I know, I know. I am supposed to be well-versed in the iamb and the trochee, but there are times I fear I am deaf to the wonders of iambs and trochees. I don’t hear them, unless I count them out and I couldn’t tell you off hand which is which. What I hear, what I want to recreate is the sound of a voice saying these words out loud. And because poetry is an auditory experience for me (rhythm should be key if what I’m saying is true, but whatever talent I have in that respect is all inate and not intentional at all), the stanza breaks and line breaks on the page don’t resonate.
Okay, so what I’m confessing to must be that I’m not a poet after all. Either that or I need to get my shit together and be more intentional.

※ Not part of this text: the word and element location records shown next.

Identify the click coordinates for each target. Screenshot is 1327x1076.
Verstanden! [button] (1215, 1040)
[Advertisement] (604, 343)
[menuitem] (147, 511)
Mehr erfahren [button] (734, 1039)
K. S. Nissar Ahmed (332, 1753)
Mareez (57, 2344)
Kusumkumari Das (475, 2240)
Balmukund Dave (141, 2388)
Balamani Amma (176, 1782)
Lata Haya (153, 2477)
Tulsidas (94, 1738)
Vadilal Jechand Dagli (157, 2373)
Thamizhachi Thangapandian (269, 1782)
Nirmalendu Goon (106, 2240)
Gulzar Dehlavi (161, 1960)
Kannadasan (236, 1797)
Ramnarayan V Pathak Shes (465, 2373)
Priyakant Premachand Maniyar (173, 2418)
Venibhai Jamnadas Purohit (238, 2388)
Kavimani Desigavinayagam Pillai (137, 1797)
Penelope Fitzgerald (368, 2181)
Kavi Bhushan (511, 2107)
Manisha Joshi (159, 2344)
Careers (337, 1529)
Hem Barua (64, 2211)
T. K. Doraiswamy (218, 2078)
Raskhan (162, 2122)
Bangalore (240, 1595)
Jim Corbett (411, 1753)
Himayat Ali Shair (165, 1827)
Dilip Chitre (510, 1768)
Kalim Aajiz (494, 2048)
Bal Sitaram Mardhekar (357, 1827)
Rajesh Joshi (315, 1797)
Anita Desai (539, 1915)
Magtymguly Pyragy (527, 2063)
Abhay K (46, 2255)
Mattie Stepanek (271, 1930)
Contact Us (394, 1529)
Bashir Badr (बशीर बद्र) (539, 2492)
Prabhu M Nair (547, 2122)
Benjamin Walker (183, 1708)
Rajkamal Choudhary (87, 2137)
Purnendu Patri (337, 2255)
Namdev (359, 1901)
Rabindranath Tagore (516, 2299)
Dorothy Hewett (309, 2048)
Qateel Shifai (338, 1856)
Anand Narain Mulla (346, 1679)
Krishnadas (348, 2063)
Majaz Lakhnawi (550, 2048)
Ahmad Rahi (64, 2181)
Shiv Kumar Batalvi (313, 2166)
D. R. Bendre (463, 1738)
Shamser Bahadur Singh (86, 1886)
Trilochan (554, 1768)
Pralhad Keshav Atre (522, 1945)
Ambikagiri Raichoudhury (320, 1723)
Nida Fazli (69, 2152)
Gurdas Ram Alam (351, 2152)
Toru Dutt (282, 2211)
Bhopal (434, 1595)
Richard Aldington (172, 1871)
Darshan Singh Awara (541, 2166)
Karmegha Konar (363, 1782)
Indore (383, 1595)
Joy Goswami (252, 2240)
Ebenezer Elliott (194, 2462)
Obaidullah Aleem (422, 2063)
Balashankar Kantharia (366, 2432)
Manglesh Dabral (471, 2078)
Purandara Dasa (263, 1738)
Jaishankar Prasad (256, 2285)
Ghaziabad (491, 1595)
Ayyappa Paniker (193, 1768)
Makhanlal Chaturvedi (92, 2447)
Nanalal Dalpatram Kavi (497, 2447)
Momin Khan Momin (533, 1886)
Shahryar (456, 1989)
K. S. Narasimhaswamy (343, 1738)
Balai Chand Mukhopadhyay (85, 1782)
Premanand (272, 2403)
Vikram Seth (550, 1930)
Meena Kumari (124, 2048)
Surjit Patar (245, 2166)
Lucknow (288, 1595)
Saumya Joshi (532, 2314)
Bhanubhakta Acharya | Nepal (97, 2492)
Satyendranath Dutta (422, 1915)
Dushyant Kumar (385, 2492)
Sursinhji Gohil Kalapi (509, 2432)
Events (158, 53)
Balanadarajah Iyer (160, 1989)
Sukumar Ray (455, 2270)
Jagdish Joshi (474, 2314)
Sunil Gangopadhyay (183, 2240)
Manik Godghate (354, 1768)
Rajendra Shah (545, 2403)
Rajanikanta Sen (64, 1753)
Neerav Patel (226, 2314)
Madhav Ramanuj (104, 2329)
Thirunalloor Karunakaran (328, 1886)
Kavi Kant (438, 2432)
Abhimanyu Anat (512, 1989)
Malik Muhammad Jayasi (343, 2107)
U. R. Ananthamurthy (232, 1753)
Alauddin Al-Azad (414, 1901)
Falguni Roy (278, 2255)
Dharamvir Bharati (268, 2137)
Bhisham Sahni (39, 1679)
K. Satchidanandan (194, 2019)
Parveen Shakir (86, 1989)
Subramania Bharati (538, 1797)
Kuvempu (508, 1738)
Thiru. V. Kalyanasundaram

Meanwhile, back to Mary Oliver. I bought this book when I was in college for a poetry course and we were required to scribble all over the books. Our teacher would give us a reading assignment, and we had to turn our books in with stuff scribbled in the margins.
All over this book are my nitpicks with Ms. Oliver’s absolute certainty that what she says is poetic gospel. I mistrust certainty.